Essentially, the goal of all these models is to determine exactly when to better plan for drilling and make critical repairs or adjustments before catastrophic damage occurs. Real-time measurements, predictions and corrections not only make operations more efficient through saved time and money, but they also allow for continuous, fully automated (and safer) monitoring instead of the infrequent human-conducted monitoring commonly used in the field today.

Automation presents another opportunity: digital twinning. Once comprehensive, continuous data is collected from a drilling site, data analytics, machine learning (ML) and AI tools can be used to turn that information into a fully virtual twin of an individual well, or even an entire field of wells. With data from the digital twin, engineers can identify ways to optimize the drilling process, predict and solve problems, and prevent failures and accidents in real-time.

All of these advancements will go a long way toward making geothermal energy production economically viable, says van Oort. But it will take a village, as the saying goes.

“As petroleum engineers, we have the expertise in the subsurface well construction space, but this challenge can’t be solved by one discipline. It requires multidisciplinary interaction, involving not just petroleum engineering, but mechanical engineering, civil engineering, computational engineering, geology, hydrology, data analytics, ML and AI, and others to arrive at integral solutions.”

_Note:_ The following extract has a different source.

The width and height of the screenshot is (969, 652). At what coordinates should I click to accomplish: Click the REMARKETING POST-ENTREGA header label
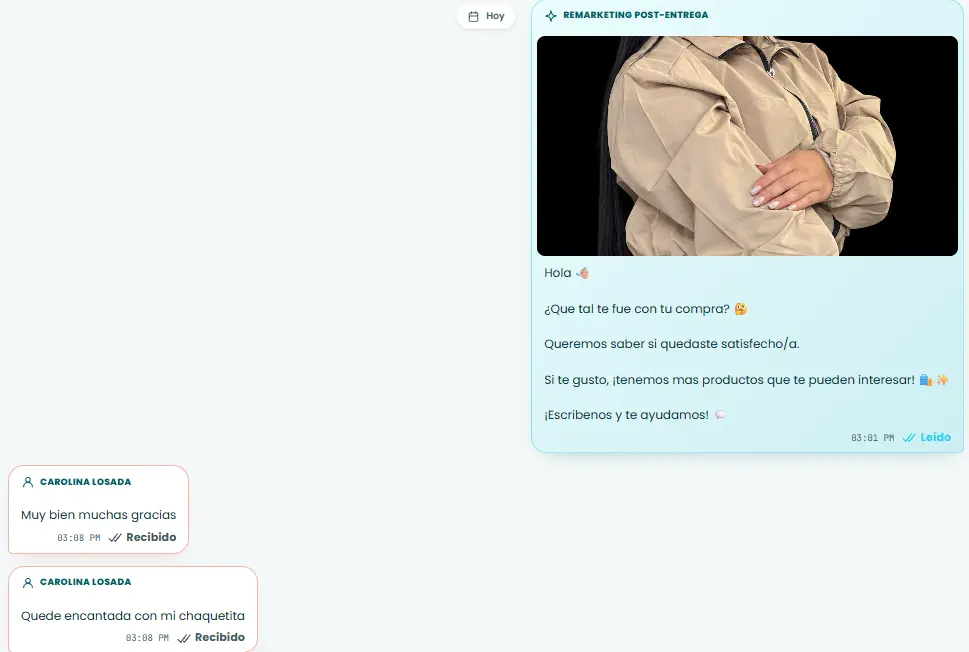[635, 15]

— Eric van Oort, professor, Hildebrand Department of Petroleum and Geosystems Engineering

With Maria Juenger, professor in the Fariborz Maseeh Department of Civil, Architectural and Environmental Engineering, van Oort and his team are studying geopolymers as an effective alternative to the ordinary Portland cement (OPC) traditionally used to cement wells. As temperatures and pressures increase — as they do in geothermal wells — OPC weakens, shrinks, bonds less effectively, and is more likely to allow drilling fluid leaks. Plus, it carries a relatively high carbon footprint. Cement manufacturing is the second-largest generator of carbon dioxide emissions worldwide. The team’s experiments indicate that certain lower-carbon geopolymers remain stable and strong even under the incredibly intense conditions of geothermal wells.

Geothermal Anywhere

The advancements being made by Sharma’s team and van Oort’s RAPID group will ultimately help drive down the cost of constructing and maintaining geothermal wells, which is crucial for geothermal energy to become a long-term and reliable addition to the global energy mix. Sharma’s and van Oort’s research also lends credence to a concept the National Renewable Energy Laboratory calls “geothermal anywhere.”

In a “geothermal anywhere” future, American military bases will run entirely on geothermal energy, eliminating their dependence on foreign energy sources. Communities will get hot water and heat from geothermal pumps right underneath their streets. Cities will run on electricity partially produced by geothermally powered turbines. Anywhere there is underground hot rock (and, remember, that’s everywhere), geothermal energy will be harvested.

Already, more than 30 countries get some amount of electricity from geothermal sources, with the U.S topping that list. In fact, just 20 miles from the Forty Acres, the largest-ever residential geothermal grid already exists in the Whisper Valley planned community — and it will eventually heat and cool about 7,500 homes when all six phases of the community’s master plan are completed.

Leading states in geothermal-based electricity generation. details at eia.gov

“Until a few years back, I thought it would take maybe 15 or 20 years for geothermal to really get a good footing. But recently, the industry has seen quite a bit of success. Several commercial projects in non-traditional geothermal areas are in development. And in the next five to 10 years, activity will scale up significantly.”